Aim of the task
Without any pictures, reproduce exactly the lines running from the line containing "This screenshot has width=951, height=491." through the end of the entries.
+++ Input material
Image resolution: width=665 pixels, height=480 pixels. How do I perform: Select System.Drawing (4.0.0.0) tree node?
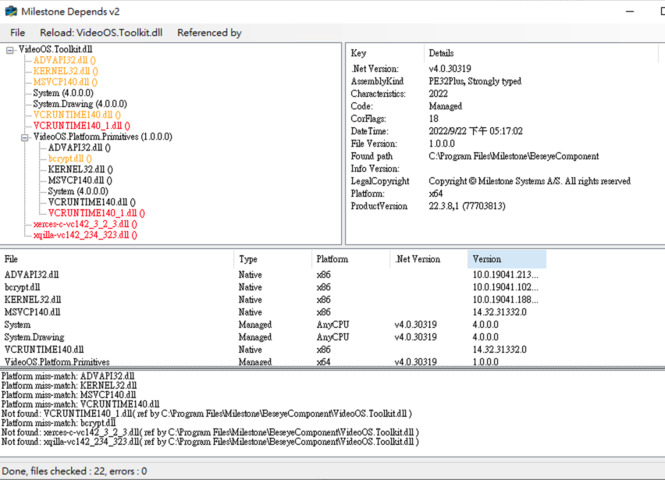coord(79,104)
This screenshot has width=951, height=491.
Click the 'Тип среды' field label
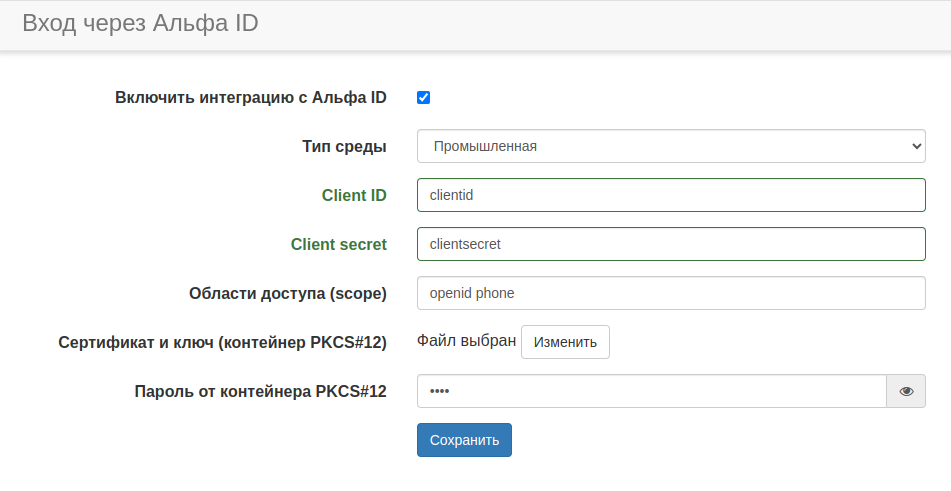344,146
++++++
Reply to the task
This screenshot has width=951, height=491.
Click the 'Тип среды' field label
344,146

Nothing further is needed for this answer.